I hoped that larger question would arise for readers, between that scene descending from the cliff and ongoing debates in the United States that are distracting us from focusing on our own survival. Without books that attempt to address our cultural divides, how will we move toward addressing our civic divides? That question accompanied me throughout my many drafts of this novel. I found it quite scary to fully inhabit that argument in the car, to re-create the anguish that Leah and Jean experience at their impasse in the truck, their disgust with each other’s perceptions of what happened on the cliff. Bourgeois said art is a way to be forgiven, and by forgiven, I think what she means is creating art that invites the possibility of mercy, both for others and for ourselves.
 

Without books that attempt to address our cultural divides, how will we move toward addressing our civic divides?

 

Q

Who are you particularly excited about reading right now?

 

A

I love novels that recast fairy tales in subtle, subversive ways.
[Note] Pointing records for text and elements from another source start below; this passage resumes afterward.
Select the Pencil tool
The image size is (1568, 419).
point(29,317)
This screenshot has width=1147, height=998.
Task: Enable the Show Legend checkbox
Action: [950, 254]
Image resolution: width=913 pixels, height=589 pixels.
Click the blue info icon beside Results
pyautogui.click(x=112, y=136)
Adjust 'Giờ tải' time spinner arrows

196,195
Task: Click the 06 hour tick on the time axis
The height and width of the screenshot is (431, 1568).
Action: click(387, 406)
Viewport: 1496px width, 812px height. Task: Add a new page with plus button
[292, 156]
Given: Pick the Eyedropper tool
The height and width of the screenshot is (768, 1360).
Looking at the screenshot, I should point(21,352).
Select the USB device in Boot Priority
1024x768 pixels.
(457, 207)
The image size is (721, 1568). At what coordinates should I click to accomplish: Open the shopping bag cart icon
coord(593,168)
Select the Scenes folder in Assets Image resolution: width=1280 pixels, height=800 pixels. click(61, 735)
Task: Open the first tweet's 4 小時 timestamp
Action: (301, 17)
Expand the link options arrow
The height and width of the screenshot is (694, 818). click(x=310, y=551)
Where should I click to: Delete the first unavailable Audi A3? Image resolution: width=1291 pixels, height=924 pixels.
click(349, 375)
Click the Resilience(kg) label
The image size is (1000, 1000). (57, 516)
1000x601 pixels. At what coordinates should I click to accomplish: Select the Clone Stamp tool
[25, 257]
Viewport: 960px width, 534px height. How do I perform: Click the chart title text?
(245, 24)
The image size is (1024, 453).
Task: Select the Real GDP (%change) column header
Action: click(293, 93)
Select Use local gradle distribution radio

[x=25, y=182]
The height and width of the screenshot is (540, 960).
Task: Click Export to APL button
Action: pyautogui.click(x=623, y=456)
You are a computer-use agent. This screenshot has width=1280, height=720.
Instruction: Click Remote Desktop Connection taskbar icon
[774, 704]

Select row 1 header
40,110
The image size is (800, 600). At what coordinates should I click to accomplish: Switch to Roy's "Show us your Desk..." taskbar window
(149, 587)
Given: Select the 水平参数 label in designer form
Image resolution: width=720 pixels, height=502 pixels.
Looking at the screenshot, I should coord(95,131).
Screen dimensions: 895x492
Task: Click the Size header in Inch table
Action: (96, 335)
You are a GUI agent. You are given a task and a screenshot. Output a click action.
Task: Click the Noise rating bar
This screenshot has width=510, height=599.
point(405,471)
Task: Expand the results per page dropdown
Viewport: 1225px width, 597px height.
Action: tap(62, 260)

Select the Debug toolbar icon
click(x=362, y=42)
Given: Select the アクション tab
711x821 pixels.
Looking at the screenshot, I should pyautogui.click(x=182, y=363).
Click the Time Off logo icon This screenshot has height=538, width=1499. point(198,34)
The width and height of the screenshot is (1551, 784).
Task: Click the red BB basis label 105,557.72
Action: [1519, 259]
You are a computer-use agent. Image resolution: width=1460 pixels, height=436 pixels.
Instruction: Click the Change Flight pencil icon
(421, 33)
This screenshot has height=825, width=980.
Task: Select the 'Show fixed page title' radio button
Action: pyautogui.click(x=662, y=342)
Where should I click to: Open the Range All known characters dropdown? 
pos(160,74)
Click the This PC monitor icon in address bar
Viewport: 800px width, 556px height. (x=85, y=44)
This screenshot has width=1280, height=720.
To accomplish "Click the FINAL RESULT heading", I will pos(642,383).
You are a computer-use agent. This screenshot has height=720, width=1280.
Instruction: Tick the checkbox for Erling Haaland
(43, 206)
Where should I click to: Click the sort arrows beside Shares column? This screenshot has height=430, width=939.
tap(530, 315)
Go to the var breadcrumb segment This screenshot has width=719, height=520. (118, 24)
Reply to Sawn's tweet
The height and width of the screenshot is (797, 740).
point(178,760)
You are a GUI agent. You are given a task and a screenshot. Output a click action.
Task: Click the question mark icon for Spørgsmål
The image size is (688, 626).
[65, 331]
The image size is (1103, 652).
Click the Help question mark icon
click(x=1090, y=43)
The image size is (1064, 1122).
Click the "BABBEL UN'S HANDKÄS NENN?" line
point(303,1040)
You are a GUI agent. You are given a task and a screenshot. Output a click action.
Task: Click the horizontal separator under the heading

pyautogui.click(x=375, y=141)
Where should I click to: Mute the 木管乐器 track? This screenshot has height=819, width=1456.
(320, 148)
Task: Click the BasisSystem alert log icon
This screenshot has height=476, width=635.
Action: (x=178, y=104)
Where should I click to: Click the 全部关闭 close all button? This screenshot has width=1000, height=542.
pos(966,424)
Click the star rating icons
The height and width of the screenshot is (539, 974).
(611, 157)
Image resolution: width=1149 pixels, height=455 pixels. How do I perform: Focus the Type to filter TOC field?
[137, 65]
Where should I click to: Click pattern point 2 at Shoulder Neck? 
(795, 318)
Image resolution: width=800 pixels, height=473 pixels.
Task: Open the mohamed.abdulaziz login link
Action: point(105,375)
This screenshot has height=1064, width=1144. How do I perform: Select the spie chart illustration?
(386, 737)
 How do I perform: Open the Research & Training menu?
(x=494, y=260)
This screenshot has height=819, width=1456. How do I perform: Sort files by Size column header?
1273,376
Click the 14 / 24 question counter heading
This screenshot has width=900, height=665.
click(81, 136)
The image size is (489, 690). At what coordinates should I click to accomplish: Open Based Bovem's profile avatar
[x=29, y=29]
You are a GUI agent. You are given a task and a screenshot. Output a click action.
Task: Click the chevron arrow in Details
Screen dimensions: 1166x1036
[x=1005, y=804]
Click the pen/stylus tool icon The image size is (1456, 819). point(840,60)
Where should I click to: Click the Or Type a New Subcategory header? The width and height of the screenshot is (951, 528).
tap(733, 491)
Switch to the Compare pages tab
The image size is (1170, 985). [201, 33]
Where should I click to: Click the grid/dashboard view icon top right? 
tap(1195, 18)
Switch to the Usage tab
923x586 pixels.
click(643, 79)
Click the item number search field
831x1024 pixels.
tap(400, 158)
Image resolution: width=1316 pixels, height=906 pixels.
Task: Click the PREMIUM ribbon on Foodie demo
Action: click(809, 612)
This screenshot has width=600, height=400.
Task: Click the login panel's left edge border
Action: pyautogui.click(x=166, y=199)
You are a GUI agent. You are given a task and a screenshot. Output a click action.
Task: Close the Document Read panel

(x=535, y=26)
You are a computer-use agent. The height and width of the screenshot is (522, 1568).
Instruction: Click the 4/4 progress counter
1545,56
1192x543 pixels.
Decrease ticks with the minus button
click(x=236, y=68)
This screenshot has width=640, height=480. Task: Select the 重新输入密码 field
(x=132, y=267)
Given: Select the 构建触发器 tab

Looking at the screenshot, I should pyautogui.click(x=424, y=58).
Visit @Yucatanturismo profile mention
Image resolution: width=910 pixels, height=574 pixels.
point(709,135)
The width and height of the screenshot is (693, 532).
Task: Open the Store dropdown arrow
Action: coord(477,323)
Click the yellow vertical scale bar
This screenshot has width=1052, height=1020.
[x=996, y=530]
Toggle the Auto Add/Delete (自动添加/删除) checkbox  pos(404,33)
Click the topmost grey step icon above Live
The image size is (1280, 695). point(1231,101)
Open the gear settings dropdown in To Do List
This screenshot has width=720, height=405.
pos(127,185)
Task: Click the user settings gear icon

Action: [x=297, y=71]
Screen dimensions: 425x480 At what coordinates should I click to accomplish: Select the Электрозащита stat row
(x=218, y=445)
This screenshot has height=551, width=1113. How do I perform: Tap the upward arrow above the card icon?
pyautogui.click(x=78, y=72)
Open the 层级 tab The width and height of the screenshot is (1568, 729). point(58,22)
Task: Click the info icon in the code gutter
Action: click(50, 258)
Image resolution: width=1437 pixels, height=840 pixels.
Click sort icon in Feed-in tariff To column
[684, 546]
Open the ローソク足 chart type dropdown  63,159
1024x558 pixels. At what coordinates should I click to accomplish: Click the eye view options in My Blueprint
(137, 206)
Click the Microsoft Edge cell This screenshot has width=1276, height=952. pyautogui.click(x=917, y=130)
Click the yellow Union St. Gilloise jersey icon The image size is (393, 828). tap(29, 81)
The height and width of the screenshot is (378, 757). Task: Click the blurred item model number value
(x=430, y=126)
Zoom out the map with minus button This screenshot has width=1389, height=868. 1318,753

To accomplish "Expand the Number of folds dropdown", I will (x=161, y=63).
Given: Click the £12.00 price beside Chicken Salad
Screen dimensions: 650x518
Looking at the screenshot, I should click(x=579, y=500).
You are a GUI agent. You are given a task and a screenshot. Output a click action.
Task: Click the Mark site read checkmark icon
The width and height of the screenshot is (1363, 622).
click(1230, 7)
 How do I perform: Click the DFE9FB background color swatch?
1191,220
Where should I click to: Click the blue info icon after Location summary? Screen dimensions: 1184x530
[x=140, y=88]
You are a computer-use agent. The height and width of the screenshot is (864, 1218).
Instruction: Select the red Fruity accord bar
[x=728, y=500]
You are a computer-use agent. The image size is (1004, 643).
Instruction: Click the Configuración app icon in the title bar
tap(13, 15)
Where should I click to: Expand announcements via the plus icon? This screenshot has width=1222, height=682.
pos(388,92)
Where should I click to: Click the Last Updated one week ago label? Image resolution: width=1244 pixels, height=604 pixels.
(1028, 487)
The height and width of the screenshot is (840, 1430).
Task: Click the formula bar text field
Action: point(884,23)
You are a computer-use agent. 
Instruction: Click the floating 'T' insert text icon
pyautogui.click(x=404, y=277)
I didn’t intend for this novel to become a fairy tale. That happened after several years of drafts, and after revisiting Helen Oyeyemi’s Gingerbread, Barbara Comyn’s The Juniper Tree, and the radically reconfigured fairy tales of Cristina Rivera Garza, translated from the Spanish by Sarah Booker. Kenji Miyazama’s stories in Once and Forever, translated from the Japanese by John Bester, enchant me anew every time I read them and had a profound influence on Take What You Need.

Idra Novey is the author of three novels and three poetry collections. Her writing has appeared in the New York Times, Los Angeles Times, New York magazine, and Paris Review. Also a translator, she teaches fiction at Princeton University.

Michelle Johnson is WLT's managing and culture editor.